Autoimmune diseases are commonly encountered in dermatology practice since many such conditions may present as skin disorders. This is especially true in the case of SLE, wherein localized cutaneous forms such as DLE and SCLE are common in the absence of full-blown systemic disease. Cutaneous manifestations also occur in association with thyroid disorders, the most common being various forms of cutaneous mucinosis has been reported to be Hashimoto′s thyroiditis.[15] Other cutaneous disorders have also been associated with autoimmune thyroiditis including urticaria, angioedema and lichen amyloidosis.[13],[16] We have come across only one other case in literature of SCLE occurring in association with autoimmune thyroiditis, reported by Ilan and colleagues. Their patient, however, also had co-existing Sjogren′s syndrome and developed subacute cutaneous lupus two years after onset of thyroiditis.[17] This late development of SCLE is in keeping with our second case who also presented with cutaneous lupus years after diagnosis of thyroiditis. We emphasize that cutaneous manifestations in a setting of thyroiditis merits investigation for other systemic autoimmune diseases, since the systemic manifestations by themselves maybe falsely attributed to the thyroid disorder thereby missing a diagnosis of a second autoimmune disease.

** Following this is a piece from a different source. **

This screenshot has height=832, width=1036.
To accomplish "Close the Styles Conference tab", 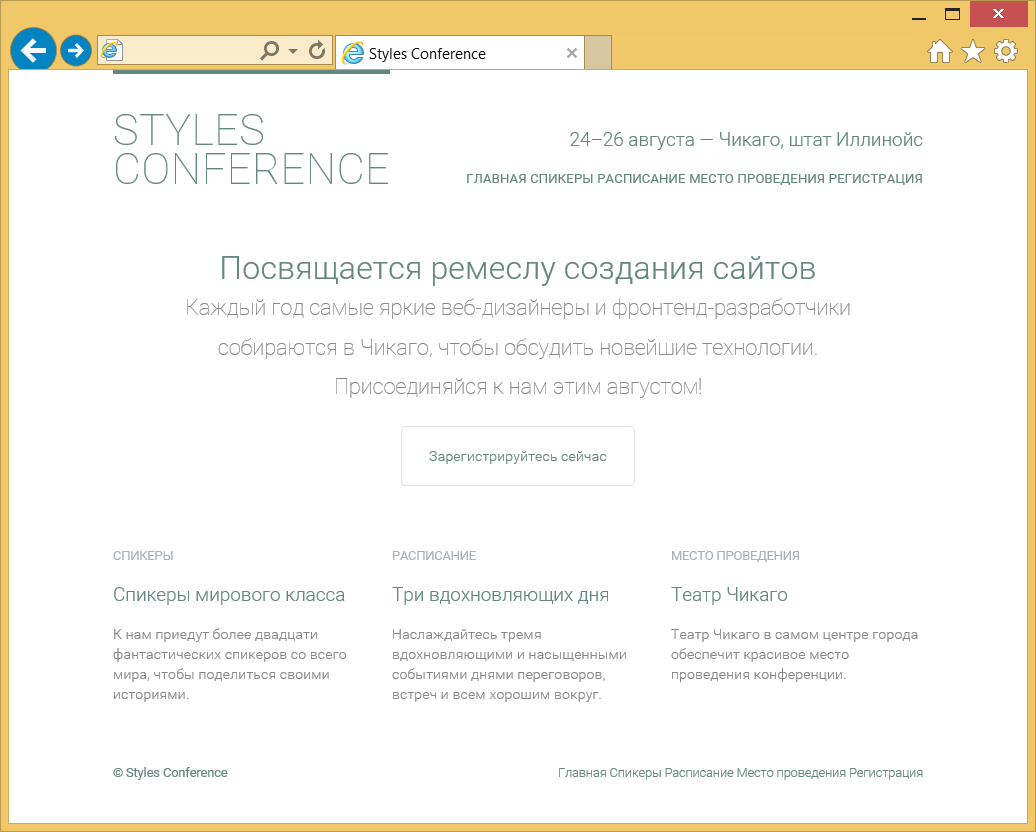I will point(572,54).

The pathogenetic mechanisms of development of other autoimmune diseases in patients with thyroiditis are unknown. The similarity of histologic lesions in thyroiditis and Sjogren s syndrome supports a common pathogenetic mechanism. In addition, a similar genetic background could predispose individuals to both diseases.[18] Thyroglobulin directed antibodies have been suggested as a possible target in the occurrence of mixed SLE and thyroiditis, with transition from polyreactive proteolytic activity to autoantigen directed activity.[19] Whereas the diverse clinical. manifestations of many autoimmune diseases cannot be simply explained by the existence of autoantibodies, idiotypic dysregulation may provide an alternative explanation.[20] Tomer et al have shown that it is possible to induce both non-organ specific systemic autoimmune diseases such as SLE and antiphospholipid syndrome, as well as experimental autoimmune thyrojditis by idiotypic manipulation in naive mice.[21] Other etiologic considerations that have been evoked describe the occurrence of mixed autoimmune diseases include drugs and viral infections. Drug-induced cutaneous lupus, has not, however, been described with thyroid hormone replacement therapy. On the other hand, infection with hepatitis C virus may cause multiple autoimmune manifestations.[22]

In summary, we have described two cases with different cutaneous presentations of lupus in patients with known autoimmune thyrojditis. Awareness of this association is important for dermatologists since, in a setting of autoimmune thyroiditis, cutaneous manifestations may be the ffrst clue to the development of SLE for other systemic manifestations may be mistaken to be due to the thyroid disorder per se. Further, the development of the lupus may be as much as years later, especially in the case of SCLE. The manifestations of lupus respond to therapy with steroids and chloroquine. However, therapy of the lupus may have to be continued for a long time, since discontinuation of therapy has been reported to precipitate thyrotoxic crisis.[11] Although thyroid involvement is not presently included in the classification criteria of SLE, the lookout for the association of thyroiditis and cutaneous lupus may prompt the inclusion of thyroiditis within the broader spectrum of SLE.